Found an awesome RegEx search/replace to strip XML for translation!

Started by joeyeti, May 07, 2014, 09:44:54 AM

Previous topic - Next topic

joeyeti

On a different forum (boardgamegeek.com for those interested) I asked yesterday if there was a way through a RegEx search&replace to remove all XML tags besides "defname", "label" and "description" from a text file - to be able to see what we translators need to see :)

And voila! A helpful fella replied today with the below RegEx code that I successfully tried on one of the XMLs from the "Defs" folder.

The result is just the lines containing these tags (and the text within them) are kept and all other lines are deleted from the file. In this way you do not need to scroll through the file and search meticulously for all defnames, labels and descriptions and instead have it all neatly one after the other. I left the "defname" in there for string reference in the resulting translated file.

This does not change the format of the Defs file into the "language" file, so it is more for reference and backwards control for changes between versions (after which you can edit your translated files).

I am using Notepad++ and it works there, so not sure if it works in ALL RegEx-enabled utilities.

Search:
(?s)(</label>|</description>|</defname>)(.*?)(<label>|<description>|<defname>)

Replace with:
\1\r\3

Neone

Yeah, good point. However, you have to check the file manually nevertheless.

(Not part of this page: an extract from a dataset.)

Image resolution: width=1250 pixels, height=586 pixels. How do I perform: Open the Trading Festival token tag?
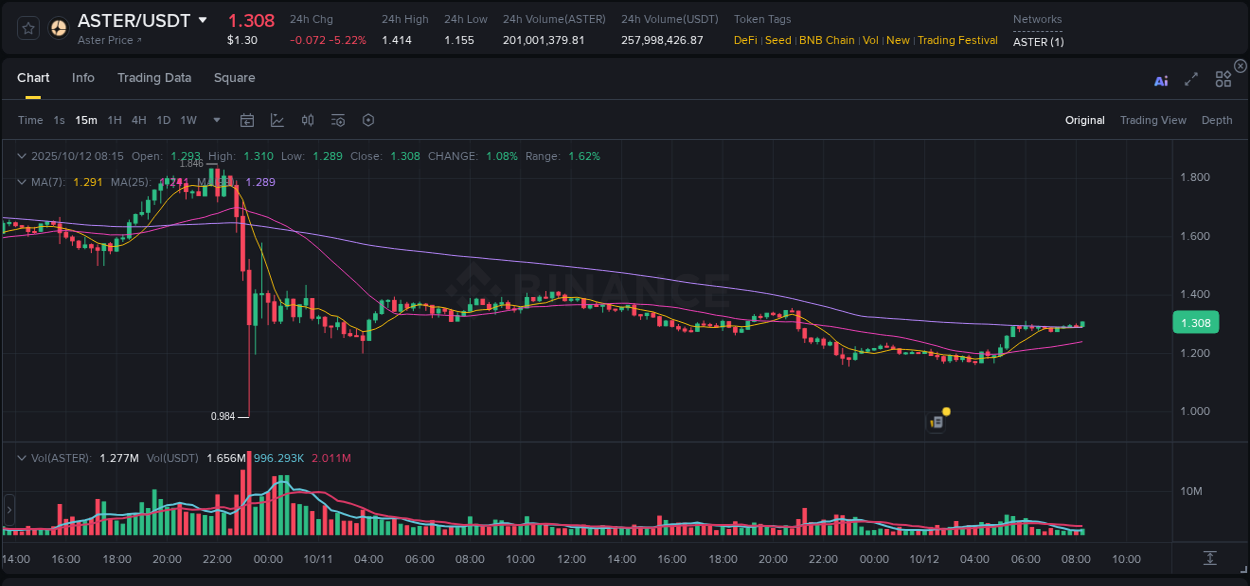956,40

ResearchProjectDef\BaseResearchProjects.xml -> descriptionDiscovered
FactionDef\BaseFactionTypes.xml -> pawnsPlural

That only ones that I remember.

Tynan

Yes, there are some string fields besides those I'm afraid. But it's an awesome start! you could handle the others case by case.

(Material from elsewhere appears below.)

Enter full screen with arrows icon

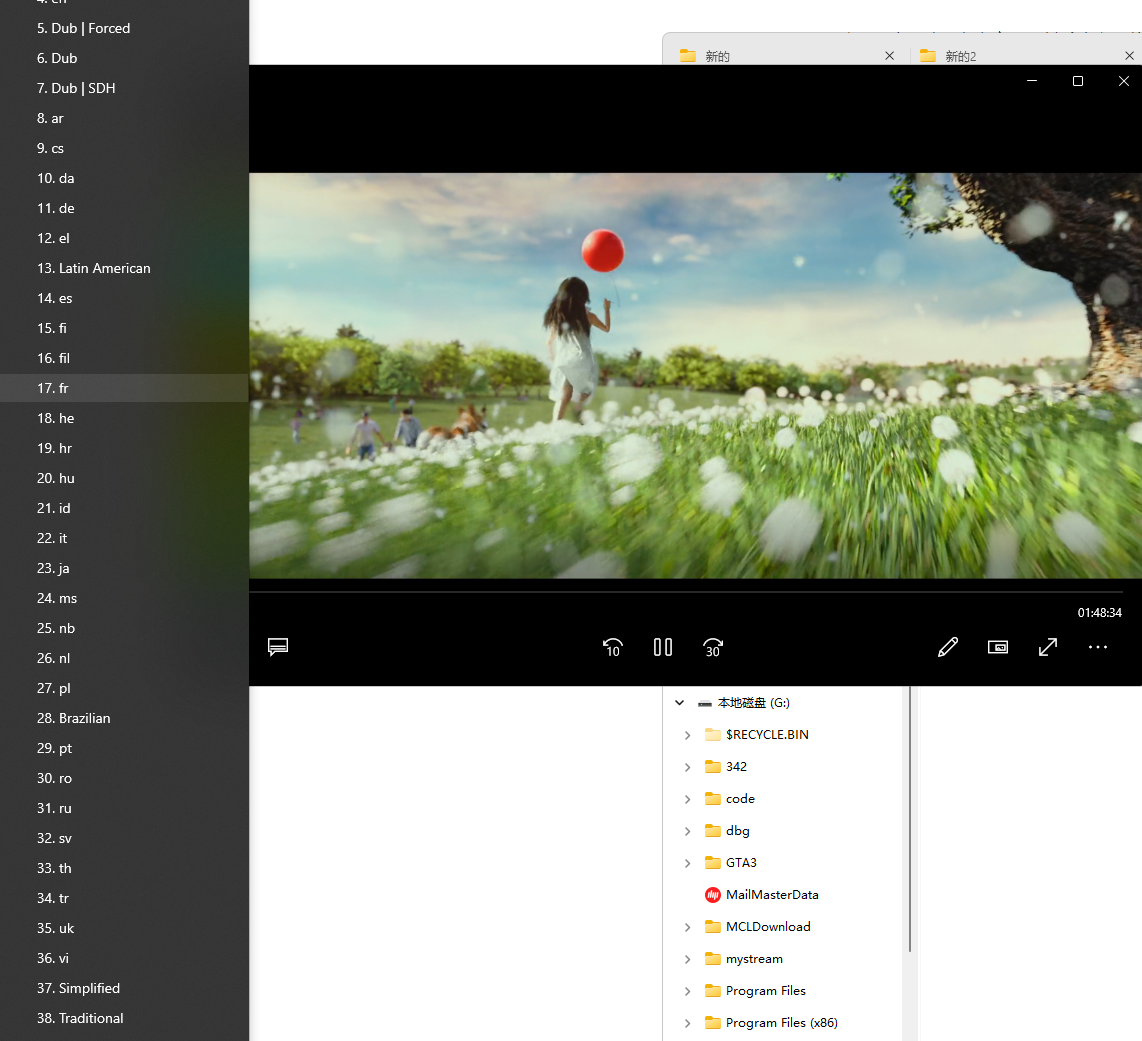point(1048,647)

Moving topic to Translations.
Tynan Sylvester - @TynanSylvester - Tynan's Blog

joeyeti

On top of above, a perfect - and open source to that - tool for comparing two folders even with subdirectories is WinMerge (http://winmerge.org/).

In it you can open two files/folders and after the tool runs its comparisons it will show you details on file pairings - if the files are the same, if and how many changes are between them, it even handles renamed files (though I believe only if a suffix is added) etc.

Also, it has its own editor, showing color-coded lines for changes and stuff between two compared files, so you have a complete package, when you couple this with an external editor to edit your translated files in. I use Notepad++, as already mentioned.

Before this I had to have four tabs open in Total Commander and use its own comparison tool (much inferior to WinMerge) with much clicking and moving around in directories. This way I only need WinMerge to compare old and new english original files and Notepad++ to edit my Slovak translations.

Of course I do not believe I am a genious and surely WinMerge is already used by people (or similar utilities like BeyondCompare - which is paid btw), but some of you might not yet do so, so this is for them :)